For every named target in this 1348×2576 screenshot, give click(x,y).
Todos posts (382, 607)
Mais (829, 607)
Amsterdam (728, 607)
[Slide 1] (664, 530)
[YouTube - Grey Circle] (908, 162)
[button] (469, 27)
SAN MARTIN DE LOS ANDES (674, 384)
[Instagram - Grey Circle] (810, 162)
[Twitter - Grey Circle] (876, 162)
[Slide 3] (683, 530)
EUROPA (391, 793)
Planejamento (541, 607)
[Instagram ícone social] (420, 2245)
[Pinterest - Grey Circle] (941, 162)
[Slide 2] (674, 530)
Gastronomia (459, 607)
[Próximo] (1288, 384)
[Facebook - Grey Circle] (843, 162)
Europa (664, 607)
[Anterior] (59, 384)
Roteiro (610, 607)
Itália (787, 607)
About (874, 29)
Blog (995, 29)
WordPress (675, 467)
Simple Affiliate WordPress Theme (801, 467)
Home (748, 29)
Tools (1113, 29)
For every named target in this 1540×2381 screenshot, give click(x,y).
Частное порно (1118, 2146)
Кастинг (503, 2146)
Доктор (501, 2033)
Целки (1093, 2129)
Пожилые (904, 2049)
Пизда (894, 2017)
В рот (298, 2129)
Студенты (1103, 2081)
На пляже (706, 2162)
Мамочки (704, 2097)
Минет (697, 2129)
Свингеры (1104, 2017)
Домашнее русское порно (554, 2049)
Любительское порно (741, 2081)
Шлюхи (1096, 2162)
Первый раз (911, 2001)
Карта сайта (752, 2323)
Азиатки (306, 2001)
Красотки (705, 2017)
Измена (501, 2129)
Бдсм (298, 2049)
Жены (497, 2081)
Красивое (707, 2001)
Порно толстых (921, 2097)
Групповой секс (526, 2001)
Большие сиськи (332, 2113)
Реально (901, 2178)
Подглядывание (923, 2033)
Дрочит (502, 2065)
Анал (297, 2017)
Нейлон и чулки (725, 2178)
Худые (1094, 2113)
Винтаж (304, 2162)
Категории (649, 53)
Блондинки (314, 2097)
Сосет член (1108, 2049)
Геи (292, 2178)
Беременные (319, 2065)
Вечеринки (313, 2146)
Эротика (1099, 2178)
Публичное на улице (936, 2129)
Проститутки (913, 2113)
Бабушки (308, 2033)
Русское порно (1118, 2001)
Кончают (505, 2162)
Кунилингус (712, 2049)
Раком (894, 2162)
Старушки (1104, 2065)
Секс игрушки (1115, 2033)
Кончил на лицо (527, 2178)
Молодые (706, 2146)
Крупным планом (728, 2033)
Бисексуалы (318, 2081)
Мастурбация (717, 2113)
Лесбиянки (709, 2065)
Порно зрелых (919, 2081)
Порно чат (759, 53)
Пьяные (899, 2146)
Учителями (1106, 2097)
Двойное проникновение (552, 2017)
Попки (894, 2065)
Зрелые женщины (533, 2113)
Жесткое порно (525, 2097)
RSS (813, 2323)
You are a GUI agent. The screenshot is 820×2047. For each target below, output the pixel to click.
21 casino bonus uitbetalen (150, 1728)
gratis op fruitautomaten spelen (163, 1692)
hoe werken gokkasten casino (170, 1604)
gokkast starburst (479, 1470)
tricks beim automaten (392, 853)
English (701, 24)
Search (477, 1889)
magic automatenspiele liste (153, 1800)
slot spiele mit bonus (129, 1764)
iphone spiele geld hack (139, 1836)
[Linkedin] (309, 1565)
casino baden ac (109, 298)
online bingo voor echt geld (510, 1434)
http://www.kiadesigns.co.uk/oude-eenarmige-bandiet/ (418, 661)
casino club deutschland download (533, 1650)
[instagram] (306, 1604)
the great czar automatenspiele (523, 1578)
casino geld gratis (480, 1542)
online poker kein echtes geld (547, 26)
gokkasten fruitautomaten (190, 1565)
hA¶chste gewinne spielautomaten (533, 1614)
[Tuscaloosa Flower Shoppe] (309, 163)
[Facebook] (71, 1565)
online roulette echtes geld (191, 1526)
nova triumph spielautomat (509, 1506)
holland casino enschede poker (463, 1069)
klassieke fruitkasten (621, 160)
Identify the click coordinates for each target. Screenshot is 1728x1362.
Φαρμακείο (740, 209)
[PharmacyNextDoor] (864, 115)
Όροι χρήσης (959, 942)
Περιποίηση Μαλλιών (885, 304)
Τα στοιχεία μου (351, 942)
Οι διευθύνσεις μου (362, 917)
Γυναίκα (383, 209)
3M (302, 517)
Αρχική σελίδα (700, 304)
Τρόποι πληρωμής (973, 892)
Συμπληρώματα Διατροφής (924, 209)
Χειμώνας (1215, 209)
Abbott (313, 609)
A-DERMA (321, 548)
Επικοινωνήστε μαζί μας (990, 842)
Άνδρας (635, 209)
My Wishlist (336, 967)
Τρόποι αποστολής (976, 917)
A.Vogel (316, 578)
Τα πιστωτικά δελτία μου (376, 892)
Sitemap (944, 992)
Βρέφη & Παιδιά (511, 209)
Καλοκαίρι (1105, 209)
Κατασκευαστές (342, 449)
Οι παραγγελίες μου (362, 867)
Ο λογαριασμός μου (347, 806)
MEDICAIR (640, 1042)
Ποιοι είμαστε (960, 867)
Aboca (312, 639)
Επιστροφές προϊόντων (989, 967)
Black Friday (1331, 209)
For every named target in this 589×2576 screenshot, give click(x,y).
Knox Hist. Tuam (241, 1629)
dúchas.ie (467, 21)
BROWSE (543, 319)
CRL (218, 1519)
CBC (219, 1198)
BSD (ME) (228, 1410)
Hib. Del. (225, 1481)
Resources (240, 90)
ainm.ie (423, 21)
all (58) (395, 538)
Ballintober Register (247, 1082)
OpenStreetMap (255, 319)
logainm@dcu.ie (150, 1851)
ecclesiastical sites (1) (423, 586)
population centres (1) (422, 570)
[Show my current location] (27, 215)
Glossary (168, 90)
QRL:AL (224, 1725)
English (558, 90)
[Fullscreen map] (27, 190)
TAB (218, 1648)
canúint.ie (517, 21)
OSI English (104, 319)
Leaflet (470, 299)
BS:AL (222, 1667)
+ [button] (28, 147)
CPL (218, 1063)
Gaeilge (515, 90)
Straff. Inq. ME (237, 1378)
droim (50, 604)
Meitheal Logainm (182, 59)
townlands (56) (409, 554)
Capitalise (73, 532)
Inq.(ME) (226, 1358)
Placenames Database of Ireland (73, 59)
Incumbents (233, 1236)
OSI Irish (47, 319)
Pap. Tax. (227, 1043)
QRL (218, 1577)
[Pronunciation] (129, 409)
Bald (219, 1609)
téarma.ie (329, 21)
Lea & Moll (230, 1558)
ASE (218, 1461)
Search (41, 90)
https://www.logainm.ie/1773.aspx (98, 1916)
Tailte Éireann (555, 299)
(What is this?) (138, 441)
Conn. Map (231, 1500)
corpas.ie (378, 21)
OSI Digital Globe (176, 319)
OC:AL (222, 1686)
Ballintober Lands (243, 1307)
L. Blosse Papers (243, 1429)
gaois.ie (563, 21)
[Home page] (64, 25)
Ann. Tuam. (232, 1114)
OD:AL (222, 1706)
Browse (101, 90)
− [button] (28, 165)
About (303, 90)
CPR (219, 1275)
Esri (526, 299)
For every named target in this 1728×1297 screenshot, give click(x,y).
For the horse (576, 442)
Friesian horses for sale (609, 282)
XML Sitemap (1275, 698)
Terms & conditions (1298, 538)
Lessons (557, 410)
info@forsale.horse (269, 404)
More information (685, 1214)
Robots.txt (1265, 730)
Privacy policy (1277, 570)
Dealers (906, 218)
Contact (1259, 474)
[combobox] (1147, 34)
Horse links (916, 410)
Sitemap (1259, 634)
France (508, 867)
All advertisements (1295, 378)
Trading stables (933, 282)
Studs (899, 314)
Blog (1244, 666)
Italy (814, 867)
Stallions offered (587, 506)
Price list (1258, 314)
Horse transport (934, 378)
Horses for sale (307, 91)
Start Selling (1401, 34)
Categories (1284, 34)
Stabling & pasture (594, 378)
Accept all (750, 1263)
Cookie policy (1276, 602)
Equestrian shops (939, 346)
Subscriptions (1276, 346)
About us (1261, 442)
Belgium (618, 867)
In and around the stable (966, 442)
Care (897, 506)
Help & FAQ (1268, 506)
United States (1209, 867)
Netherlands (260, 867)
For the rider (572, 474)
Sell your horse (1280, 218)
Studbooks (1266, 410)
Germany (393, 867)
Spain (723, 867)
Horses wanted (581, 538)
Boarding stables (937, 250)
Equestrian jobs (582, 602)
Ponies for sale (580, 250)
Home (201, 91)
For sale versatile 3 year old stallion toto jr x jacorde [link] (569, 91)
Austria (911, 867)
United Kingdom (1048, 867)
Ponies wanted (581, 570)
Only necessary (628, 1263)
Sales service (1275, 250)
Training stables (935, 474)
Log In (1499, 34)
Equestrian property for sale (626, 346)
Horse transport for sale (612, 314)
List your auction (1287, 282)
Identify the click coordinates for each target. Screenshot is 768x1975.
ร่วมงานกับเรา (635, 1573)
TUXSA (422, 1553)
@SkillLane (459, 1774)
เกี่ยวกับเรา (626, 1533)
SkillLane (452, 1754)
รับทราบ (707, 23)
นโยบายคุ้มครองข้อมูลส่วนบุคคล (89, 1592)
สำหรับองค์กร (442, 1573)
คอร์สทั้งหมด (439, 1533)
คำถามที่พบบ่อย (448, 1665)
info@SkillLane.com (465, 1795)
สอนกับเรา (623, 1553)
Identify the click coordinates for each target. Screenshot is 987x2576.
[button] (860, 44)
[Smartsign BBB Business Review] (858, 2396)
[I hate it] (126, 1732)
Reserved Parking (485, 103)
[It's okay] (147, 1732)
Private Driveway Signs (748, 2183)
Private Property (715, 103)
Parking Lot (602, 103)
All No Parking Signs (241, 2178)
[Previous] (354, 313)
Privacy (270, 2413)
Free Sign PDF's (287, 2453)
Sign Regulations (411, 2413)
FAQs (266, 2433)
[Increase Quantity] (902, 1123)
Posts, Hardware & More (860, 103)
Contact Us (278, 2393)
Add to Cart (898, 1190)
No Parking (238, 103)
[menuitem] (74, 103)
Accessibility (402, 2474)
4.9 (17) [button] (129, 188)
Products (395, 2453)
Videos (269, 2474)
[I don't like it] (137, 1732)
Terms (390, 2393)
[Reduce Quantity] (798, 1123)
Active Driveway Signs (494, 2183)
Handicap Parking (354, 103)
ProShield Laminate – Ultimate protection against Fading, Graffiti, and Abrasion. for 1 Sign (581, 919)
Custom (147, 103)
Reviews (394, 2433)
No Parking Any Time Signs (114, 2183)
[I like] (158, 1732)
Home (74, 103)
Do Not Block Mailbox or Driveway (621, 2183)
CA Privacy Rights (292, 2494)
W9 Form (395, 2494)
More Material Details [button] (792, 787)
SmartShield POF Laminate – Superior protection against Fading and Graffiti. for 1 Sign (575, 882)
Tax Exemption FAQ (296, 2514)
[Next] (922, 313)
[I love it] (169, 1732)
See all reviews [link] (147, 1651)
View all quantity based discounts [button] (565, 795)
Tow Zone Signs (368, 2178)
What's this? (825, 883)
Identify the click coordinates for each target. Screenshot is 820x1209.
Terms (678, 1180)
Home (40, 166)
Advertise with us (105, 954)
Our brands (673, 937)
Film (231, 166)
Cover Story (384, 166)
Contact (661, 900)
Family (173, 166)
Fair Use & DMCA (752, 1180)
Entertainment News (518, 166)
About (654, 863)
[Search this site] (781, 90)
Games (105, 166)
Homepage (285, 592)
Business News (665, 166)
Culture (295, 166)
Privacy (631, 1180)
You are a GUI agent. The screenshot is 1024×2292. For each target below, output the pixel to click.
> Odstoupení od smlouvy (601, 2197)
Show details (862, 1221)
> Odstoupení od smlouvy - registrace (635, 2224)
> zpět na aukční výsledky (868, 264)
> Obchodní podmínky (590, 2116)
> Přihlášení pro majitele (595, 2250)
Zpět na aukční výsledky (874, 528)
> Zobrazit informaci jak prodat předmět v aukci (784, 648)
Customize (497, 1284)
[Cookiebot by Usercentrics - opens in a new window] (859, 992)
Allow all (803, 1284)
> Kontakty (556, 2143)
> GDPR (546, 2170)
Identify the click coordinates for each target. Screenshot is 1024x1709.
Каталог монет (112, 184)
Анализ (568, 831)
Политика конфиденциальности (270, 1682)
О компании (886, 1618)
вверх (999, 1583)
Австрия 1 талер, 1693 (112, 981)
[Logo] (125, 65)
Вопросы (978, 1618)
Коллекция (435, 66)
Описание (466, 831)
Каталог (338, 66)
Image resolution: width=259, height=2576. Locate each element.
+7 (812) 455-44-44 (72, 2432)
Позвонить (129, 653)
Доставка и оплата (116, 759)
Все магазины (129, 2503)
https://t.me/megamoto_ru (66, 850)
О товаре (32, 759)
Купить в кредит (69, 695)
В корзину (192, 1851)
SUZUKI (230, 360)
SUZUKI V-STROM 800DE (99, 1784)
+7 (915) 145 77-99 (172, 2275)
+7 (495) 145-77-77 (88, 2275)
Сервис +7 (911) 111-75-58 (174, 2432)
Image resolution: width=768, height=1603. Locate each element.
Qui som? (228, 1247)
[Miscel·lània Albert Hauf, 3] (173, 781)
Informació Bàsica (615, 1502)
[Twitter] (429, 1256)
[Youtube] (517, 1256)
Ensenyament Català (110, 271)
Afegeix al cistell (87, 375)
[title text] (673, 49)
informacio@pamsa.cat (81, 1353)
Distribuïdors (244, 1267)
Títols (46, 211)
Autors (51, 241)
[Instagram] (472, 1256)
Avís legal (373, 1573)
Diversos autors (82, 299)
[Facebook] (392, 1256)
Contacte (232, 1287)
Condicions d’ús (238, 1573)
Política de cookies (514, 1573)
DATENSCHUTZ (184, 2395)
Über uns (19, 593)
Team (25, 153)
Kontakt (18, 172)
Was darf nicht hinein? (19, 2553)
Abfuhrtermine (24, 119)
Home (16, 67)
^^^^^^^^
▶ **TASK TO CARRY OUT**:
Using the entries above, repeat only the lines from the one containing "Contact (661, 900)" through the one containing "Privacy (631, 1180)", end lines included.

▶ **ANSWER FOR THIS EXERCISE**:
Contact (661, 900)
Family (173, 166)
Fair Use & DMCA (752, 1180)
Entertainment News (518, 166)
About (654, 863)
[Search this site] (781, 90)
Games (105, 166)
Homepage (285, 592)
Business News (665, 166)
Culture (295, 166)
Privacy (631, 1180)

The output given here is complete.